▸ **WHAT IS EXPECTED**
Copy the records word for word, from the line with "Where should I click to: Choose" up to and including the line with "Looking at the screenshot, I should point(351,119).", and leave out everything else.

--- BEGIN ---

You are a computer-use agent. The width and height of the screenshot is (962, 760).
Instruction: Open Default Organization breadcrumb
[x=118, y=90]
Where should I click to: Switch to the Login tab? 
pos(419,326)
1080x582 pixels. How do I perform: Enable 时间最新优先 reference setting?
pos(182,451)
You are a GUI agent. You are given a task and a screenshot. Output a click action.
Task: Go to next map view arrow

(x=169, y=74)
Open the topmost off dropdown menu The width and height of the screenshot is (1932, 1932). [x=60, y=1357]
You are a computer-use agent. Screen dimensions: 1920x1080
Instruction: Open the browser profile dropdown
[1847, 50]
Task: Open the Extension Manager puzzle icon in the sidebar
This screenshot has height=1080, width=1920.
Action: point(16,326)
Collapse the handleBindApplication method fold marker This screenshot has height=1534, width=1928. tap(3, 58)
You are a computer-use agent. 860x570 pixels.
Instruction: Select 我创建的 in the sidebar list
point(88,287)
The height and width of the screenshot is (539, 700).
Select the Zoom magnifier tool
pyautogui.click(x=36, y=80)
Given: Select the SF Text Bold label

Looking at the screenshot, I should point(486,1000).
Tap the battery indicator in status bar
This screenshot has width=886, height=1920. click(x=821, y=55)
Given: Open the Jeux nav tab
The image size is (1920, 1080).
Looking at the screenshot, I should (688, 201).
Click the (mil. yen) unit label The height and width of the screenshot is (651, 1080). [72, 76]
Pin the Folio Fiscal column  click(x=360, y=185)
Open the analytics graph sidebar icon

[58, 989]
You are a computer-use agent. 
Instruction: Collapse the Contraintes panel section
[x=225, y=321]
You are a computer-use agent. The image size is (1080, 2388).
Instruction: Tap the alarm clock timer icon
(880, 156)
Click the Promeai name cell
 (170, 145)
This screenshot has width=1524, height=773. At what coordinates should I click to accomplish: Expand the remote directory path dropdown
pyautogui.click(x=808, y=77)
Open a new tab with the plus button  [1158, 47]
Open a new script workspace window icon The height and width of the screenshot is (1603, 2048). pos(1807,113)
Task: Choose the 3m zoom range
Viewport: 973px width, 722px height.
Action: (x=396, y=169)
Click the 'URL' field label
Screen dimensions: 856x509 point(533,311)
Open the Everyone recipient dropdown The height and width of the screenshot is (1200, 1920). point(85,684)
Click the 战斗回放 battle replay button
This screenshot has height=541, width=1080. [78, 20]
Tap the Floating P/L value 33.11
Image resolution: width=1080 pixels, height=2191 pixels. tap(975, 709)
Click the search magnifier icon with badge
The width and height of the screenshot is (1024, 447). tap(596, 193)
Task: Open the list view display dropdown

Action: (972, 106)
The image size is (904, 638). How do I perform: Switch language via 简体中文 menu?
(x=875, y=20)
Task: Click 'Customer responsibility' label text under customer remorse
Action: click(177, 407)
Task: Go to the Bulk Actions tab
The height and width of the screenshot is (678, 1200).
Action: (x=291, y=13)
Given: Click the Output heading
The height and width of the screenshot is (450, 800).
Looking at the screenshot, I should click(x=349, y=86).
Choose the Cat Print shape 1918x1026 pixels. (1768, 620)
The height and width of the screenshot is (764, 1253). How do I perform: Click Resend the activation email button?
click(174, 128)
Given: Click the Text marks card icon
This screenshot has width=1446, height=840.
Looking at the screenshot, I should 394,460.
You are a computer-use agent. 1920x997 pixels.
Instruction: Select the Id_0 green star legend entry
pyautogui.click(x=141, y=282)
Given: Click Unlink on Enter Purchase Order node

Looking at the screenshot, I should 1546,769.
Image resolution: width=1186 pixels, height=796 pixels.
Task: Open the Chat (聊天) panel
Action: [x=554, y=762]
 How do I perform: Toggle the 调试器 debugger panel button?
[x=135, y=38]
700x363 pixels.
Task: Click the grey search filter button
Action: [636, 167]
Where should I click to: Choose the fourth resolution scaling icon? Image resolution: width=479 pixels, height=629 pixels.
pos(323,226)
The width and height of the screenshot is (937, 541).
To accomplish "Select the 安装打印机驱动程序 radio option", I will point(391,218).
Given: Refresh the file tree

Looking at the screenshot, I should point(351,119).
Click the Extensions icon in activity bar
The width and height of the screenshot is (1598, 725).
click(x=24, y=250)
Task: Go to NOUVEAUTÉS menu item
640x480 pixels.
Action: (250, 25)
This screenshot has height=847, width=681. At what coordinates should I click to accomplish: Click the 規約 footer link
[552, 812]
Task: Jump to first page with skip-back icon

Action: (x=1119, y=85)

--- END ---

▸ **THE COMPLETED TASK**
Where should I click to: Choose the fourth resolution scaling icon? Image resolution: width=479 pixels, height=629 pixels.
pos(323,226)
The width and height of the screenshot is (937, 541).
To accomplish "Select the 安装打印机驱动程序 radio option", I will point(391,218).
Given: Refresh the file tree

Looking at the screenshot, I should point(351,119).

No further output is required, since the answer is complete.